Information for Invited Speakers

This information is also available as a ps-file.

Preparation of Abstracts and Proceedings Manuscripts

See the web page

maintained by the editors G. Fischer and U. Rehmann of the proceedings.

Deadline for abstracts submission is May 1, 1998.
Deadline for submission of proceedings manuscripts is July 1, 1998.


The Plenary Lectures will be given in the lecture hall H 105 of the TU Berlin. It offers room for 1200 persons. At least one additional lecture hall will be linked via video to this presentation so that in total an audience of more than 2000 persons can be reached.
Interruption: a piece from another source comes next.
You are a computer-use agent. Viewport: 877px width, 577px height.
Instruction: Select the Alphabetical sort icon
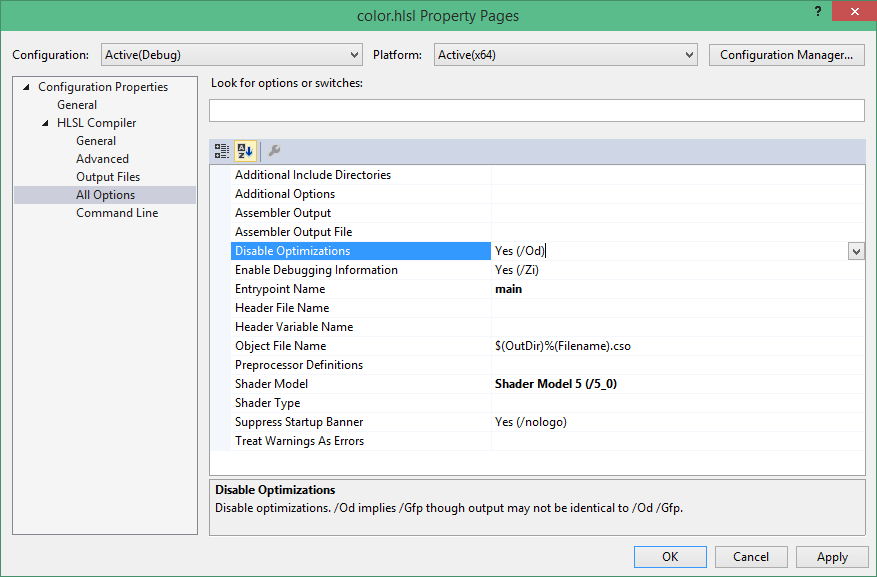tap(245, 151)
The 45-minute Lectures will be given in several of the larger lecture halls at TU Berlin. These rooms have seating capacities from several hundred up to over one thousand persons so that it will not be possible to use blackboards. All lecture halls will be equipped with two overhead projectors, screens and microphones. The overhead projector is the most effective method of presentation in a large auditorium or lecture hall.

If you need other audio-visual equipment for your talk, such as video beamer, slide or multiscan projectors, please contact the organizers before May 1, 1998. At all times a member of the ICM'98 staff will be available in the lecture hall to help you in the operation of the audio-visual equipment. We regret that simultaneous translation of lectures cannot be provided by ICM'98.

Preparing Your Lecture

Both the General Assembly and the Executive Committee of the International Mathematical Union as well as ICM Program Committees have repeatedly emphasized that Plenary and Invited Lectures should be comprehensible to a wide spectrum of mathematicians. Keep in mind how much mathematics has grown and how hard it is for specialists in different fields to communicate. Therefore, please,

Avoid unnessecary jargon and define key terms briefly.
Use many examples to motivate and illustrate definitions and main results.
Avoid exceeding the level of understanding of the average listener in your audience.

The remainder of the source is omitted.